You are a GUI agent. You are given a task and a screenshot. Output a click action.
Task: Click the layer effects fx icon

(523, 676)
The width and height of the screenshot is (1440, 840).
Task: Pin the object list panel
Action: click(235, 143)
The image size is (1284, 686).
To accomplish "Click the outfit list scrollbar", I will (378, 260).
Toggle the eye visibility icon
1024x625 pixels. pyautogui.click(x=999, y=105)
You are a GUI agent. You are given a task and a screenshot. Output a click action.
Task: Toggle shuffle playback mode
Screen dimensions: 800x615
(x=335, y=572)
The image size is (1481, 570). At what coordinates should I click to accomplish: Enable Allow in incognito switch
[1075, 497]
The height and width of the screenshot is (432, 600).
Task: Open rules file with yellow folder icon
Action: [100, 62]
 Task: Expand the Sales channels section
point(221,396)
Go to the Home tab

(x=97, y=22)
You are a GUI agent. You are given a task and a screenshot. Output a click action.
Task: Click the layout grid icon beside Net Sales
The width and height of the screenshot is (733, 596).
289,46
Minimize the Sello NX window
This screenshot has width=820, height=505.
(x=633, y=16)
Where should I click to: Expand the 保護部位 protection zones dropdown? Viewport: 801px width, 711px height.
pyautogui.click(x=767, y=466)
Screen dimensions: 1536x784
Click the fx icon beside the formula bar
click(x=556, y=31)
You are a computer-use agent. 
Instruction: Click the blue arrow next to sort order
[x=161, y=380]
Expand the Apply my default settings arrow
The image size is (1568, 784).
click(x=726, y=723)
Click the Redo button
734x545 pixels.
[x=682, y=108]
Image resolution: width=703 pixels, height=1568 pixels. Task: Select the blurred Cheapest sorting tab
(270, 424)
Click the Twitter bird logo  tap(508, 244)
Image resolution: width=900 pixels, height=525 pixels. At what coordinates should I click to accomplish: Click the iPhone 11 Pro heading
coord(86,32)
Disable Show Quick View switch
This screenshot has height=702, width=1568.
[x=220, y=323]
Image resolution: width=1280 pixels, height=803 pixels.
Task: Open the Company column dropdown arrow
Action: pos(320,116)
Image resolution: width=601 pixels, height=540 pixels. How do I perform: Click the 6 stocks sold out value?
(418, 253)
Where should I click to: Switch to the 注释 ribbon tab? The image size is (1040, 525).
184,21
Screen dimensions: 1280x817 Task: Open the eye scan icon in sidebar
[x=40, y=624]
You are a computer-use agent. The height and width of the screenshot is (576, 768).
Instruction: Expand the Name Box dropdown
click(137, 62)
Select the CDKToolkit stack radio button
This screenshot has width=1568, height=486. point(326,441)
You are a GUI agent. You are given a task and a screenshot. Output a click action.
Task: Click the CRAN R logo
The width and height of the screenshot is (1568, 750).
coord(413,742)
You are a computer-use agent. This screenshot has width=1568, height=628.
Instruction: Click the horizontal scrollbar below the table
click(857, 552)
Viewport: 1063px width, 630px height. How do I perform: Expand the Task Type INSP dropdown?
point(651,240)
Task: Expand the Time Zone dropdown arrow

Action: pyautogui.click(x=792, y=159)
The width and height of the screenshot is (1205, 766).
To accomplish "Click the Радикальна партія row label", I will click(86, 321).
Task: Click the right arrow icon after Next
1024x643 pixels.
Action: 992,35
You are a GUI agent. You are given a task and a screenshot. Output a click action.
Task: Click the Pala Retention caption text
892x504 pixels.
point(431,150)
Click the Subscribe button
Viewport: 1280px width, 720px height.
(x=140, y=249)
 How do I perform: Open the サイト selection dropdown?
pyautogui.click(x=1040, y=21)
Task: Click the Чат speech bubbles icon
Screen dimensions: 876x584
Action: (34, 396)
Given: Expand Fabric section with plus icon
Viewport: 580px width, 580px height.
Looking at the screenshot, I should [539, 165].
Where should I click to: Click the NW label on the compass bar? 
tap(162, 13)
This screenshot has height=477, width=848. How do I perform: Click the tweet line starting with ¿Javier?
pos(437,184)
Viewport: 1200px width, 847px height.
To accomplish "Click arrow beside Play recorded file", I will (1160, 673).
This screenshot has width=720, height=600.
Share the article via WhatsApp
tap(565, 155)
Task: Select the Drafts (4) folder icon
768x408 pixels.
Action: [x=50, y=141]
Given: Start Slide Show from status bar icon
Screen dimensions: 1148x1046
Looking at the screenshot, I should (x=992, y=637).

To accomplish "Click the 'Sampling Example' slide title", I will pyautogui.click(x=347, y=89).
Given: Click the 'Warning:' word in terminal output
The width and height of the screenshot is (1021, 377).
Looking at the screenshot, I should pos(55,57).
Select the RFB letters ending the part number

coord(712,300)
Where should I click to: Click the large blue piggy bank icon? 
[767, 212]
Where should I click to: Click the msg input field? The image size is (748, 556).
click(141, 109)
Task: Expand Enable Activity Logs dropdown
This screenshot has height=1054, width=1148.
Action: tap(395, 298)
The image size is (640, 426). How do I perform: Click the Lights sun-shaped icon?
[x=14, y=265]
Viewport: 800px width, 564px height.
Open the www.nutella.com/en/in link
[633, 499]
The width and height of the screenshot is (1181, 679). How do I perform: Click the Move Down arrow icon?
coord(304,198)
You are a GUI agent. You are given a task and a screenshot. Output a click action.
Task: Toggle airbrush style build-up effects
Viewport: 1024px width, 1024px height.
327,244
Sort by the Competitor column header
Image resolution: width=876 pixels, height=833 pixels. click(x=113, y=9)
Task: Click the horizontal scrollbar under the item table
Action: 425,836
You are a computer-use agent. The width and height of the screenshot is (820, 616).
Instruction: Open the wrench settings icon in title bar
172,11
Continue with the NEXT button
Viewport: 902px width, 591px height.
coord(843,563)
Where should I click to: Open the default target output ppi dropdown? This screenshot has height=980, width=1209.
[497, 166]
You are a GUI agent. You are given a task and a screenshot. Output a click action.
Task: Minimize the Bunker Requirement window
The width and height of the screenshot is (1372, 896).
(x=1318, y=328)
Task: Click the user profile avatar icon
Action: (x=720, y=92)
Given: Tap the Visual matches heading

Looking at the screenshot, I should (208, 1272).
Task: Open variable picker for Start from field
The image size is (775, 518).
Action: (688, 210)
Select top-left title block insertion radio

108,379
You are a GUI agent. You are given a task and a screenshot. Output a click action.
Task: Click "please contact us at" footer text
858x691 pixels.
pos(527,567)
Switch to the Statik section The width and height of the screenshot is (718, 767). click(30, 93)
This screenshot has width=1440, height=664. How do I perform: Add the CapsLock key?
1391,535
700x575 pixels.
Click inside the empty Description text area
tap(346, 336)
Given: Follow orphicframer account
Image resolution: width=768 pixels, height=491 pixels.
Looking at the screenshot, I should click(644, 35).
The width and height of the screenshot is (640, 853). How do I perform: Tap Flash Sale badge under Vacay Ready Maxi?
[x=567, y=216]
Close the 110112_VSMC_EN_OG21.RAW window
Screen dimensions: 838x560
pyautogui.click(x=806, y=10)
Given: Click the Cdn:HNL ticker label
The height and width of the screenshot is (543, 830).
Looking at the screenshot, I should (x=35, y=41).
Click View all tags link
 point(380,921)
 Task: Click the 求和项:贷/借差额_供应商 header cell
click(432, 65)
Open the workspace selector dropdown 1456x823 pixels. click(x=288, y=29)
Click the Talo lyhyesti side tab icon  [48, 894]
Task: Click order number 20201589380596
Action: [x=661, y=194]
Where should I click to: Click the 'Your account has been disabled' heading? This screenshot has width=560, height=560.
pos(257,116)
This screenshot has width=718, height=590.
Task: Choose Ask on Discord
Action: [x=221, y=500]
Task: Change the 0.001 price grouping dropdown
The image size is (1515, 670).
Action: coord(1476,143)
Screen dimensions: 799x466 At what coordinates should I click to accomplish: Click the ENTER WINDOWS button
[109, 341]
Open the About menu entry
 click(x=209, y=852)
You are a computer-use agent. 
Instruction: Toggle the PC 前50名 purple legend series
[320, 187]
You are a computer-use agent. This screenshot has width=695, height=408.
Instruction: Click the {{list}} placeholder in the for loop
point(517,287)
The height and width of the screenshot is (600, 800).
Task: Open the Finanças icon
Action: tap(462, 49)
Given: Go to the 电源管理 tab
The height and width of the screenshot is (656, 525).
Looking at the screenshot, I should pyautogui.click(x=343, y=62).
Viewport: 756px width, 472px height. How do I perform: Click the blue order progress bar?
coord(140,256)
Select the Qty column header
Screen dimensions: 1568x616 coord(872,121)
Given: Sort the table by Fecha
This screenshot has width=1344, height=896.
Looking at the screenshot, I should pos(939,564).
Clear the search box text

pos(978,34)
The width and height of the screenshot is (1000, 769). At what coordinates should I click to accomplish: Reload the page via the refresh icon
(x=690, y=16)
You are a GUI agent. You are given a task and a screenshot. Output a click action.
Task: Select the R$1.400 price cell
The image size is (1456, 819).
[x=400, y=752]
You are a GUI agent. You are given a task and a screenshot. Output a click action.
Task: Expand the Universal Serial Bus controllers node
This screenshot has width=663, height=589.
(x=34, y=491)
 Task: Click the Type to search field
☆ ☆ ☆ ☆
Problem description
From the listing above, output exactly the run of lines that starts with the line containing "1024x643 pixels." and ends with the line containing "Task: Click the Чат speech bubbles icon".

The completed task
1024x643 pixels.
Action: 992,35
You are a GUI agent. You are given a task and a screenshot. Output a click action.
Task: Click the Pala Retention caption text
892x504 pixels.
point(431,150)
Click the Subscribe button
Viewport: 1280px width, 720px height.
(x=140, y=249)
 How do I perform: Open the サイト selection dropdown?
pyautogui.click(x=1040, y=21)
Task: Click the Чат speech bubbles icon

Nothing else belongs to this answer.